Repeat every record word for word and omit the images.

· · · · · · ·

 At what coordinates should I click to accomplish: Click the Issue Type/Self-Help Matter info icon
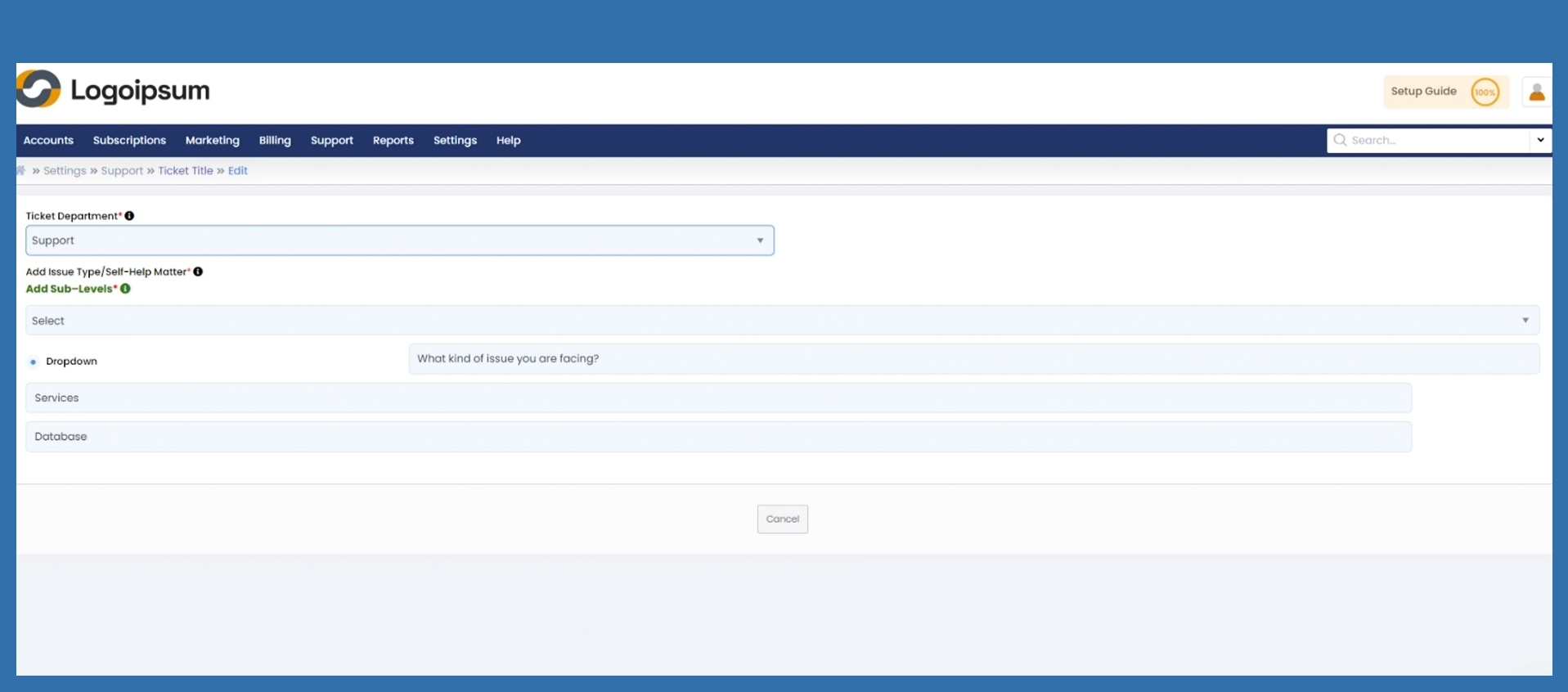click(x=198, y=272)
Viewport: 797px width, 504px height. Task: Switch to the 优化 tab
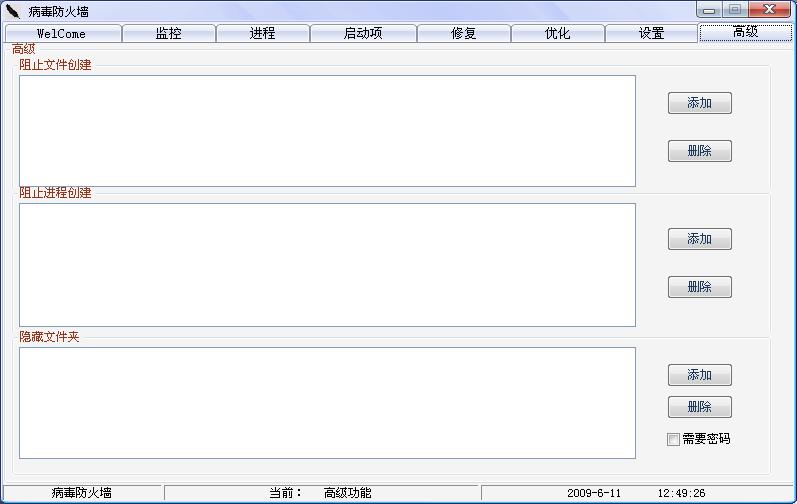[x=558, y=33]
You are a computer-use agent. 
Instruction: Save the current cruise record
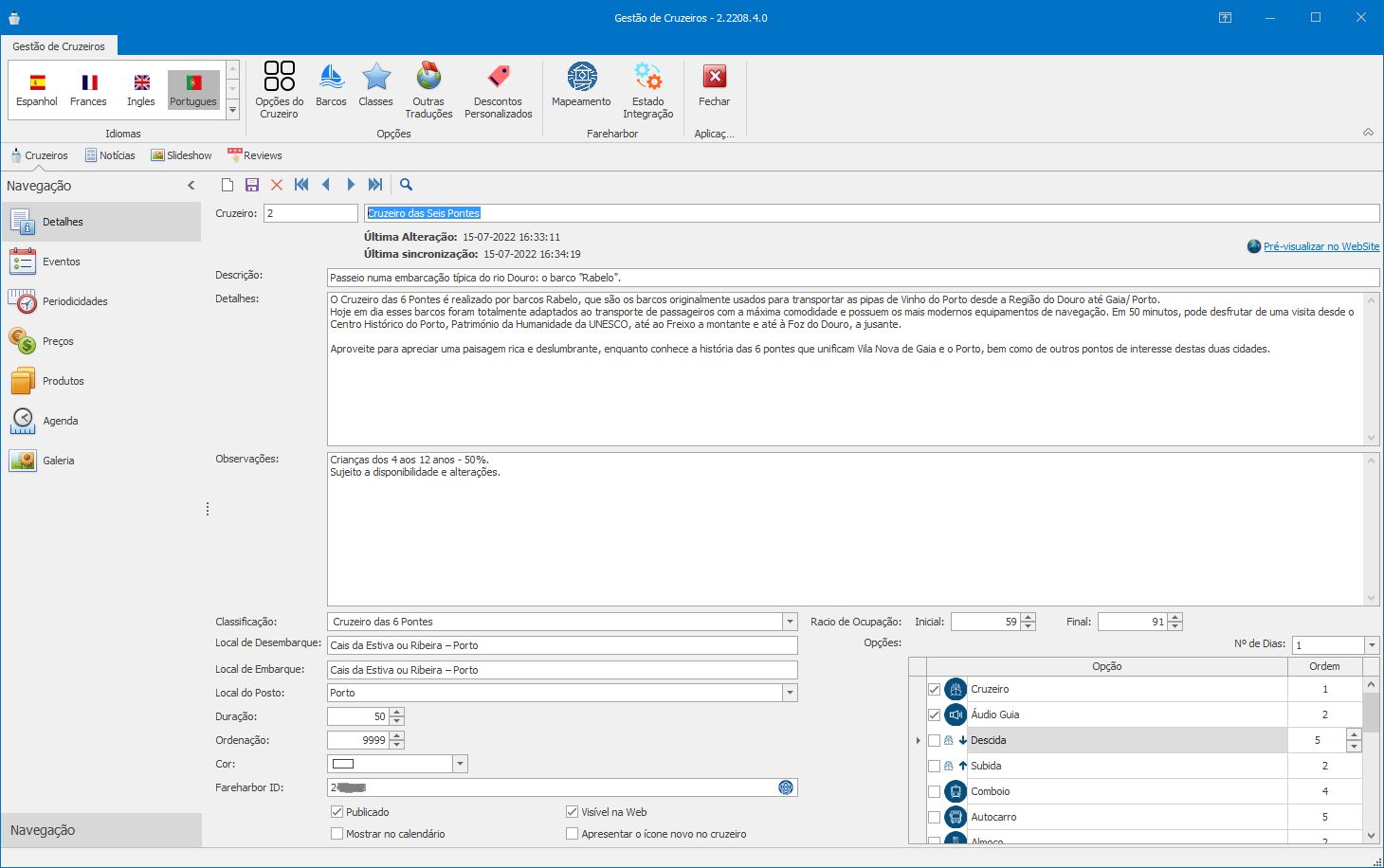click(252, 185)
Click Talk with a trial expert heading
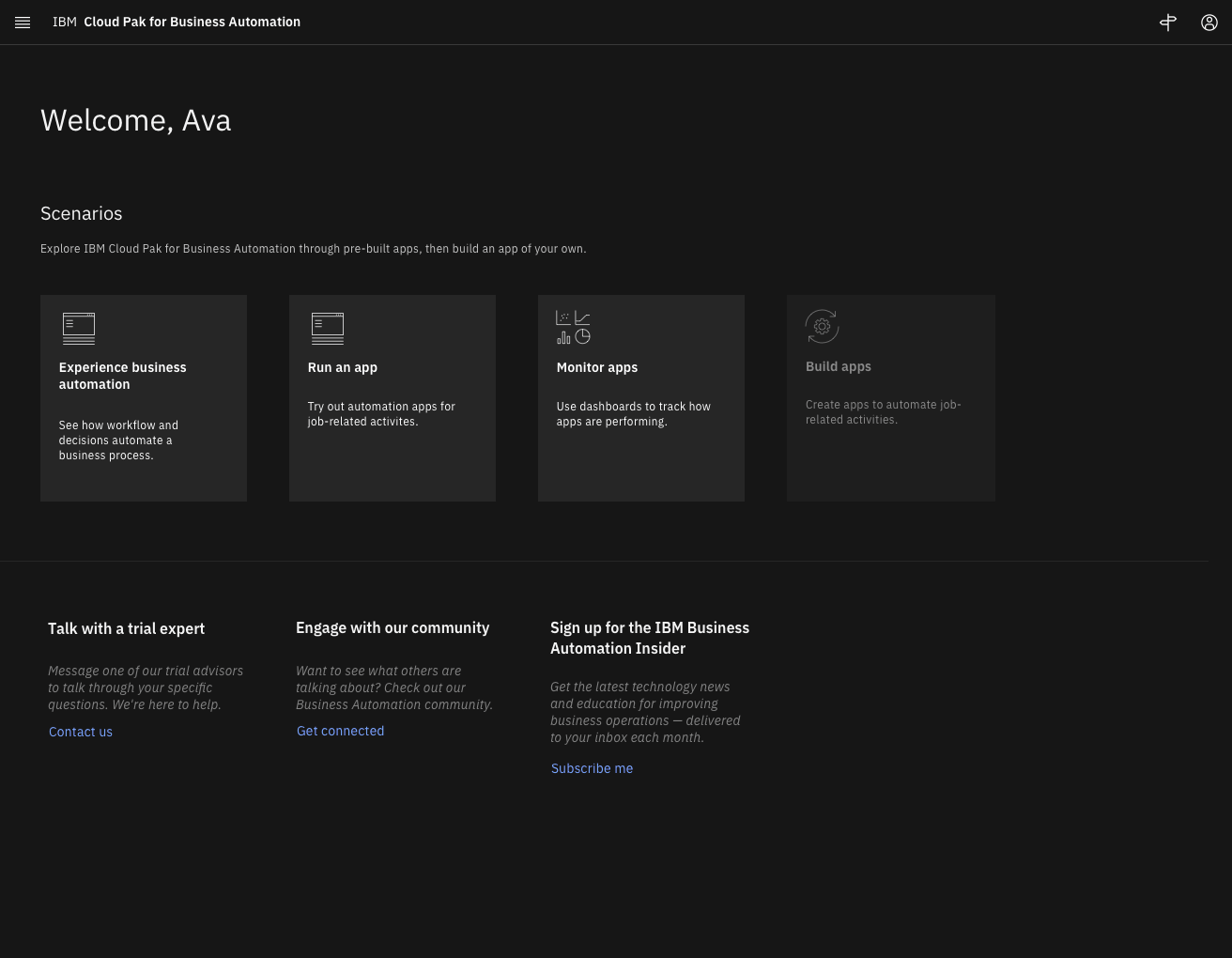The height and width of the screenshot is (958, 1232). [127, 628]
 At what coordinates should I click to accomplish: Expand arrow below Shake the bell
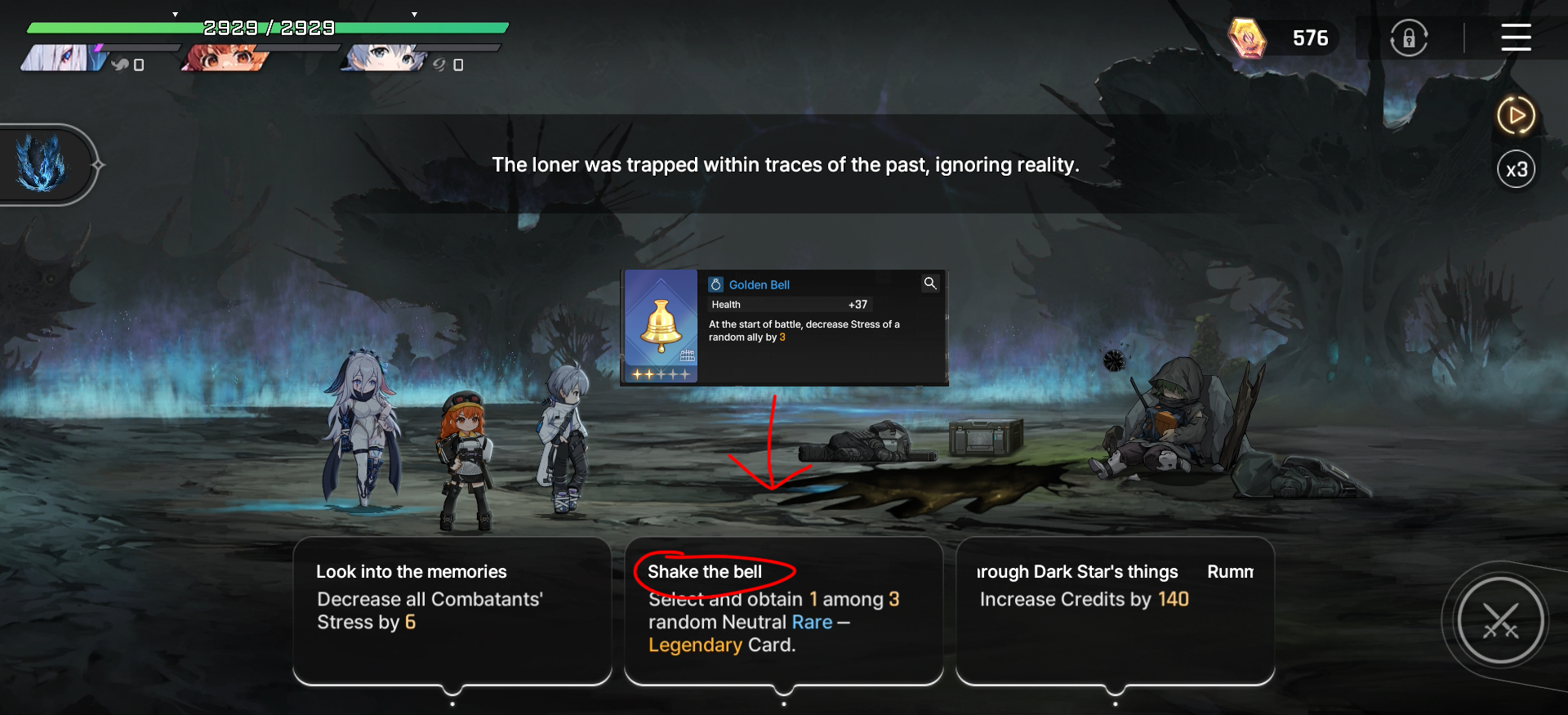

· · · · · · ·

• Exercise response
 At what coordinates should I click to accomplish: Click the Issue Type/Self-Help Matter info icon
click(x=198, y=272)
Viewport: 797px width, 504px height. Task: Switch to the 优化 tab
[x=558, y=33]
You are a computer-use agent. 
Instruction: Save the current cruise record
click(252, 185)
Click Talk with a trial expert heading
The height and width of the screenshot is (958, 1232). [127, 628]
 At what coordinates should I click to accomplish: Expand arrow below Shake the bell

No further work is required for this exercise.